Evans must turn to his equitable tolling argument. Equitable tolling stops the statute of limitations from running once the accrual date has passed because the defendant takes active steps to prevent the plaintiff from suing in time. Cada, 920 F.2d at 450--51. This doctrine "presupposes that the plaintiff has discovered, or, as required by the discovery rule, should have discovered, that the defendant injured him, and denotes efforts by the defendant-above and beyond the wrongdoing upon which the plaintiff's claim is founded-to prevent the plaintiff from suing in time." Id. at 451.

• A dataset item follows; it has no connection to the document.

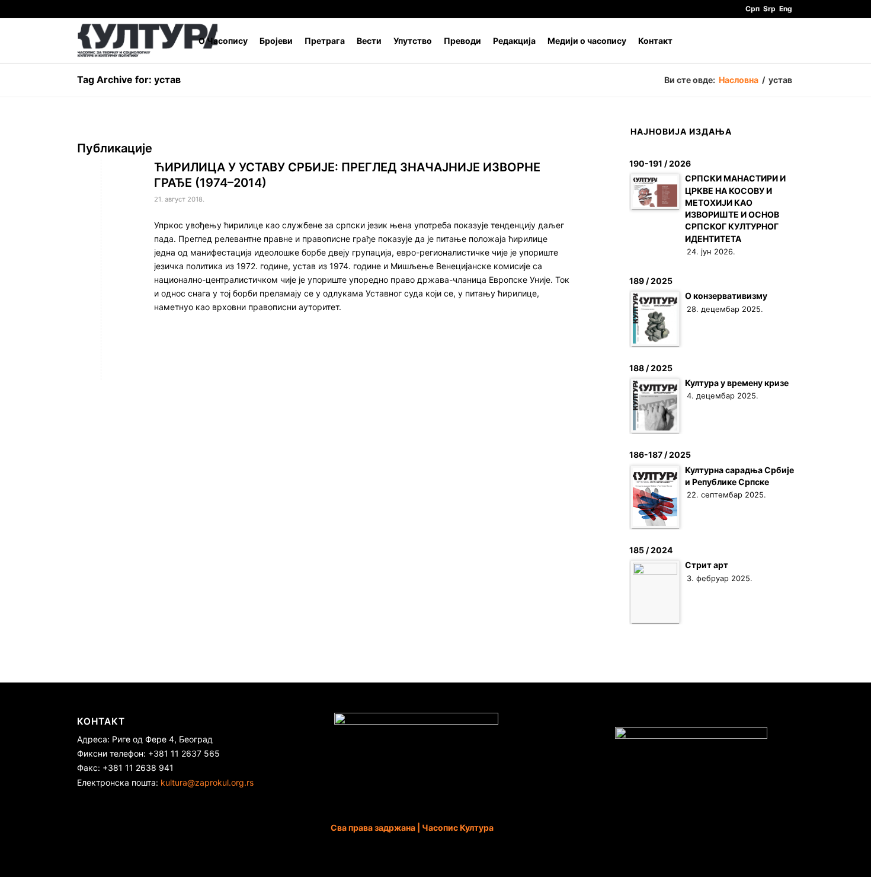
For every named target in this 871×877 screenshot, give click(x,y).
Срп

Evans contends that because the City fraudulently concealed their acts from the plaintiff and the public by signing Shakman certifications stating that hiring was based on merit and not political considerations, it concealed the patronage scheme, causing tolling until he could have discovered the truth. This argument must fail because the fraudulent conduct of the defendant is part of the wrongdoing that constitutes the constitutional violation. See id. at 451 (the wrongdoing for tolling must be "above and beyond the wrongdoing upon which the plaintiff's claim is founded"); see also Thelen, 64 F.3d at 268 ("It is the view of this court that [concealment of facts revealing the alleged discrimination as a basis for tolling] would eviscerate the concept of a limitations period because [i]t implies that a defendant is guilty of fraudulent concealment unless it tells the plaintiff, 'We're firing you because of your age.'") (internal quotation marks omitted).
Because the City has demonstrated that Evans filed his suit more than two years after his claim accrued, and because Evans has not proffered a plausible basis for equitable tolling, this appears to be the exceptional case where dismissal of the complaint, even though the dismissal is based on an affirmative defense, is justified.
Defendant's motion to dismiss [#18] is granted.